Deze regel komt nu helemaal onderaan te staan in artikel 5 van het Strafwetboek en wordt alinea 3, terwijl de oude alinea 3 met wat kleine aanpassingen alinea 2 wordt.

 

Ten tweede, alinea 4 dat de ‘staatkundige entiteiten’ en de OCMW ‘s exonereerde van strafrechtelijke verantwoordelijkheid verdwijnt. Ook dit artikeldeel kon op weinig begrip rekenen in de rechtsleer maar bleef dankzij nochtans fel bekritiseerde rechtspraak van het Grondwettelijk Hof overeind. Niettemin is de ongelijkheid tussen deze rechtspersonen en andere publiek- of privaatrechtelijke rechtspersonen duidelijk, voornamelijk in die gevallen waarin de ‘overheid’ taken verricht in concurrentie met de privésector. Door de regeling krijgt men situaties waarin een gemeente die zelf haar afvalverwerking regelt niet strafrechtelijk verantwoordelijk kan zijn voor milieumisdrijven, terwijl een autonoom gemeentebedrijf of een privébedrijf dat strafrechtelijk risico wel loopt. Bovendien verhoogde de exoneratie de druk op mandatarissen zoals burgemeesters en schepenen. Dezelfde kritiek geldt bv. ook voor OCMW-ziekenhuizen. Wordt een ziekenhuis gerund door één OCMW, dan kan dit ziekenhuis als rechtspersoon niet strafrechtelijk verantwoordelijk worden gesteld, wordt het gerund in een verzelfstandigde entiteit, bv. een OCMW-vereniging, dan riskeert het wel strafrechtelijke verantwoordelijkheid.

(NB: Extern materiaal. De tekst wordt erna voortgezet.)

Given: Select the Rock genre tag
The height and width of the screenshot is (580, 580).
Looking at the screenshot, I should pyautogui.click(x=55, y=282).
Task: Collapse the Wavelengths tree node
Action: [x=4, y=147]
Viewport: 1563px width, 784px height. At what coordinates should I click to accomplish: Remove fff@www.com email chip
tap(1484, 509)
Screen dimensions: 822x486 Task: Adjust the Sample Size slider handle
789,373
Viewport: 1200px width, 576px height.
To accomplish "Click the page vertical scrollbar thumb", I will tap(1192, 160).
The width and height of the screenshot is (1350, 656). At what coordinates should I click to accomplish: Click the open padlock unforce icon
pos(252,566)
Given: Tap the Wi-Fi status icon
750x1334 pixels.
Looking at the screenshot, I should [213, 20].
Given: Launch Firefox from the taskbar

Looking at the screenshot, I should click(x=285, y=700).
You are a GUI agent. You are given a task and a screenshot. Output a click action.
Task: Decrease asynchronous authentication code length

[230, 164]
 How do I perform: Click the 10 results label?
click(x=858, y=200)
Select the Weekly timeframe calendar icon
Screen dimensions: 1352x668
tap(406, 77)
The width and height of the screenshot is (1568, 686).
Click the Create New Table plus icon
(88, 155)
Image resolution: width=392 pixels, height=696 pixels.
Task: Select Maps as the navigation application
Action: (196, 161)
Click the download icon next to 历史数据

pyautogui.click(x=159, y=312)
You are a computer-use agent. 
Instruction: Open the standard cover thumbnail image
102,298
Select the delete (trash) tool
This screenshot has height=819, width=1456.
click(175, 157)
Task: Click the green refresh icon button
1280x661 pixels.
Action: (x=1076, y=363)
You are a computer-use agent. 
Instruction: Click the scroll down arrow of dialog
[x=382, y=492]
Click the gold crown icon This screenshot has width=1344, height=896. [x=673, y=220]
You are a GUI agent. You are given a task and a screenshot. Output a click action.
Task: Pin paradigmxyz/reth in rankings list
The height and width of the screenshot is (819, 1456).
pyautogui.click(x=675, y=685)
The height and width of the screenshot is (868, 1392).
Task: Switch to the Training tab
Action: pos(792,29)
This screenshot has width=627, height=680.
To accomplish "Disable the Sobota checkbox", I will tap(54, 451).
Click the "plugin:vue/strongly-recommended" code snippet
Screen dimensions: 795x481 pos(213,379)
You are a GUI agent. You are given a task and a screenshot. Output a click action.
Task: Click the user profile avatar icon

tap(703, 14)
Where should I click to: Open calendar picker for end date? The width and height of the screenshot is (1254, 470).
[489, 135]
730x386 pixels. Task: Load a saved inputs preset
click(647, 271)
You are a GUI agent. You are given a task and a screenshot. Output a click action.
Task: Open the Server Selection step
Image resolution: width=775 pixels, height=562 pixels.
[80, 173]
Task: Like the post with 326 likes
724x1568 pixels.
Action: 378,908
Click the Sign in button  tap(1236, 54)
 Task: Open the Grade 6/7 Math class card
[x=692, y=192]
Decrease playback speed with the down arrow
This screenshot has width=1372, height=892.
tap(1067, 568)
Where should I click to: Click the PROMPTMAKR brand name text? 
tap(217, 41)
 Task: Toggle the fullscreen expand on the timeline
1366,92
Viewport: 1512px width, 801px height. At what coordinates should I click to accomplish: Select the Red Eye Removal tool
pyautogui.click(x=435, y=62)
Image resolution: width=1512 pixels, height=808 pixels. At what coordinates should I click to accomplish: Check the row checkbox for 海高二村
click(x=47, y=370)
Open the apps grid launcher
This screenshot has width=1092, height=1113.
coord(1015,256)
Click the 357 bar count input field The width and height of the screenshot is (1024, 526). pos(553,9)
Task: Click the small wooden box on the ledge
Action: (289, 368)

De rechtsleer kon er wel begrip voor opbrengen dat een ‘staatkundige entiteit’ niet zo maar volledig gelijk kon worden gesteld met een privérechtspersoon of een publieke verzelfstandigde entiteit. Alleen was die doctrine van oordeel dat men dit moest oplossen op het niveau van de bestraffing, en niet op het niveau van de strafrechtelijke verantwoordelijkheid als dusdanig. Dit laatste heeft een dubbel pervers effect, ten eerste blijven slachtoffers in de kou staan, en ten tweede verhoogt de druk op de natuurlijke personen met leidinggevende functies in dergelijke rechtspersonen. De suggestie tot oplossing is duidelijk niet in dovemansoren gegaan.

Alinea 4 in artikel 5 wordt afgeschaft en in artikel 7bis van het Strafwetboek dat de straffen voor de rechtspersoon regelt, wordt bepaald dat t.a.v. de bedoelde rechtspersonen enkel een eenvoudige schuldigverklaring kan worden uitgesproken. Dit laatste maakt dat slachtoffers van misdrijven door deze ‘staatkundige entiteiten’ en OCMW ’s een schadevergoeding kunnen krijgen.

Ter bescherming van de overheidsgoederen, zonder weliswaar te refereren aan een onderscheid tussen publiek en privaatdomein, wordt in artikel 21ter van de Voorafgaande Titel van het Wetboek van Strafvordering nog bepaald dat de bijzondere verbeurdverklaring niet kan worden uitgesproken tegen de ‘staatkundige entiteiten’ en OCMW ’s.

 

Met het verdwijnen van de hier beschreven twee ‘kinderziekten’, wordt na 19 jaar de regeling van de strafrechtelijke verantwoordelijkheid van de rechtspersonen stilaan ‘volwassen’.

Niettemin zullen de oude en de nieuwe regeling nog een tijdje naast elkaar bestaan, omdat de oude regeling milder is dan de nieuwe en de regel geldt dat strengere strafwetten niet mogen terugwerken in de tijd (artikel 2 van het Strafwetboek). Natuurlijk kan men wat betreft dit laatste niet vooruit lopen op de rechtspraak.

 

* update 20 juli 2018: de Commissie voor de Justitie keurde het wetsvoorstel op 28 juni 2018 ook in tweede lezing goed mits enkele wetgevingstechnische aanpassingen. Zo werd de onmogelijkheid de bijzondere verbeurdverklaring uit te spreken tegen de ‘staatkundige entiteiten’ verplaatst van art. 21ter van de Voorafgaande Titel van het Wetboek van Strafvordering, naar art. 7bis van het Strafwetboek waar het eerder thuishoort. De achterliggende gedachte blijft, zoals de Commissie ook zelf aangaf, identiek. Hierna volgde de stemming in het voltallige parlement en vandaag ook publicatie in het Belgisch Staatsblad. De nieuwe regeling treedt bijgevolg in werking op 30 juli 2018.